予定変更です。
葺きたての屋根に遭遇する機会がありましたので、ご紹介します。
インの葉で葺いた屋根 The roof thatched by leaves of In (Dipterocarpus tuberculatus) |
そのインの葉を葺き替えて一週間しか経っていないという家に会ったのだ。
まず、このインというのはビルマ語での呼び名で、学名をDipterocarpus tuberculatusと言い、フタバガキ科フタバガキ属に含まれる樹木である。
フタバガキ属のほとんどは、枝のないまっすぐの太い幹の上にモコモコした樹冠が丸っこく展開しているカリフラワー状の樹形で、典型的な熱帯の大高木だ。
この属の中でも、インは最も乾燥した地域に進出した樹種で、カリフラワー状の大高木にはならず、年間降水量が2千ミリにも満たないようなところに生育する森で見られる。

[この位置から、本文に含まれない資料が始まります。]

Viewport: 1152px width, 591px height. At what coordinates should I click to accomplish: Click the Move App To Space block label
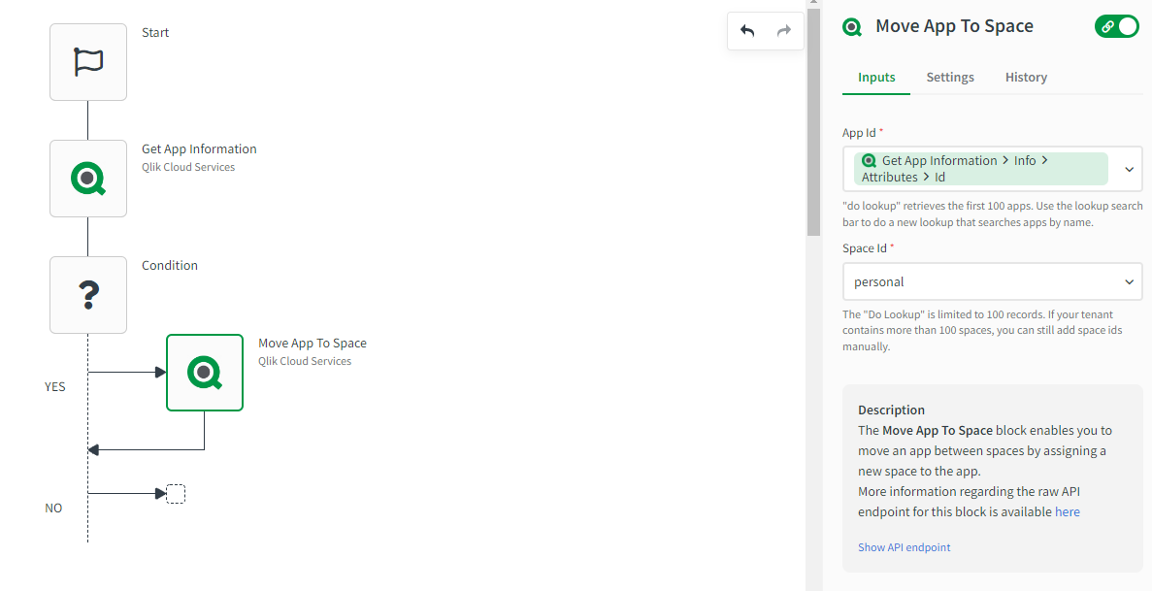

その森の中では、インが最も優先しているので、このタイプの森のことを乾性フタバガキ林と呼び、ビルマ語では、インダイン(Indaing)の森と呼んでいる。
乾性フタバガキ林 Dry dipterocarp forest (Indaing forest), Chatthin Wildlife Sanctuary, Sagaing Region |
大きさは、長さ約6フィート(183センチ)幅約8インチ(20センチ)で、この屋根材一枚が、なんと150チャット(約10円)である。
日本でも、内職などはむちゃくちゃ低賃金だが、その手間と技を考慮すれば、もうちょっと取ってもいいように思う。
インの屋根材を重ねる際、3インチ(約7.6センチ)ずらせて重ねると1年葺き替えなくていい、2インチ(約5.1センチ)ずらすと2年、1インチ(約2.5センチ)だけずらしたなら3年持つ、というのである。
インとは生息地域も近いチークは、葉っぱも大きくて似ており、よく混同されがちだが、チークの葉だと一ヶ月も持たずに雨漏りが始まるだろうとのことだ。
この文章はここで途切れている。